As a painter, draftsman, and ceramicist, McPhail draws upon elements from every facet of his practice, giving equal importance to each technique and allowing one to inform the other. In addition, the artist’s process blends traditional painting techniques with contemporary experimentation, resulting in a unique amalgamation of textures, compositions, and colors. The distinct luminosity of McPhail’s paintings results from his adaption of underpainting. This Renaissance invention involves an initial monochromatic layer of paint imbuing the subsequent layers with an unprecedented glow. McPhail challenges the technique by selecting neon orange, pink, red, or yellow as his monochromatic layer, then adding and subtracting transparent layers of oil paint to seamlessly blend traditional luminosity, modern geometry, and chromatic detail.
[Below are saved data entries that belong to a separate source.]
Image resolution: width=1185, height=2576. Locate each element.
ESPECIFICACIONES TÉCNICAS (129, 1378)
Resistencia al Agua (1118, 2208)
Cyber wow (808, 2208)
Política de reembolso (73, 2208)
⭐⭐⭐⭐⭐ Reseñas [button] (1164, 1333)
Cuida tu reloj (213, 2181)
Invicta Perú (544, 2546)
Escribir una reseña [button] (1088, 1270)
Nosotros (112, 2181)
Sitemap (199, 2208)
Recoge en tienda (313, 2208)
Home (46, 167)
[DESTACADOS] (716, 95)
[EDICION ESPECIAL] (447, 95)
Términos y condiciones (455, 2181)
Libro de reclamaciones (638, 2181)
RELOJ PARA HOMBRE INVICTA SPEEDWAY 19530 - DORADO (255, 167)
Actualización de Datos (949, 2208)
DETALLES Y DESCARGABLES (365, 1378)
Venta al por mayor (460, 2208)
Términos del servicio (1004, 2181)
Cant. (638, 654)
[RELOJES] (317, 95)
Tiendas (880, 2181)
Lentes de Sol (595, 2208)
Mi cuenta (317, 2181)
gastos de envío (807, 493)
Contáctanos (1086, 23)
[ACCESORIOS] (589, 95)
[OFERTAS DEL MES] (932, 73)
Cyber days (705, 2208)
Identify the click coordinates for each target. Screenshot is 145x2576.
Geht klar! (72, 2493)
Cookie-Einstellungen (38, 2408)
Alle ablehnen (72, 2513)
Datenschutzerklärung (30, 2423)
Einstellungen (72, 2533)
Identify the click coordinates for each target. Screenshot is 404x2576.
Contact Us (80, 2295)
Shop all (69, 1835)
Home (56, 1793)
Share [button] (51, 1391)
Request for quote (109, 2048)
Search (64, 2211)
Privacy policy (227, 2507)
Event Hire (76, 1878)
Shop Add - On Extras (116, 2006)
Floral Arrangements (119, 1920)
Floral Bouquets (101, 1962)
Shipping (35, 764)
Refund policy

While McPhail’s paintings cannot be described as distinctly figurative, architectural elements are featured to establish a familiar kind of emptiness in his works. The artist’s source imagery comes primarily from Los Angeles, and is inspired and influenced by other places the artist has visited and spent time, such as Texas, Florida, Michigan, Idaho, and France. The artist’s use of color is also inspired by his home in Los Angeles, where a collision of cool pastel and bright neon tones occurs at every turn.
Nick McPhail graduated with a BFA with a focus in Painting and Ceramics from Michigan State University in 2006. He has been selected for numerous artist residencies, including those at Untitled_1983 in Geneva, Switzerland in 2019; the Holiday Forever Residency in Jackson, WY in 2019; Ochi Gallery in Ketchum, ID in 2019; 100 West Corsicana in Corsicana, TX in 2018; and the Vermont Studio Center in Johnson, VT in 2017, and was chosen as a Hopper Prize Finalist for 2023.
McPhail has exhibited internationally in San Francisco, Richmond, Paris, Los Angeles, Geneva, Düsseldorf, Arles, Berlin, Stockholm, Geneva, Chicago, Miami, Seattle, and New York City, among others. Additionally, the artist’s work has been featured at The Dallas Art Fair, the London Art Fair, the Seattle Art Fair, and Untitled Art Miami.
In 2019, the artist’s commissioned public work, Power Lines, was permanently installed on Sunset Boulevard in Echo Park (measuring 12 feet by 10 feet and painted in acrylic on aluminum). The artist and his work have been published in noteworthy publications including Literary Hub, Wrap Magazine, The American Scholar, New American Paintings, Art Now LA, Booooooom, Art Maze Magazine, Contemporary Art Review Los Angeles, Two Coats of Paint, San Francisco Chronicle, and Art Business.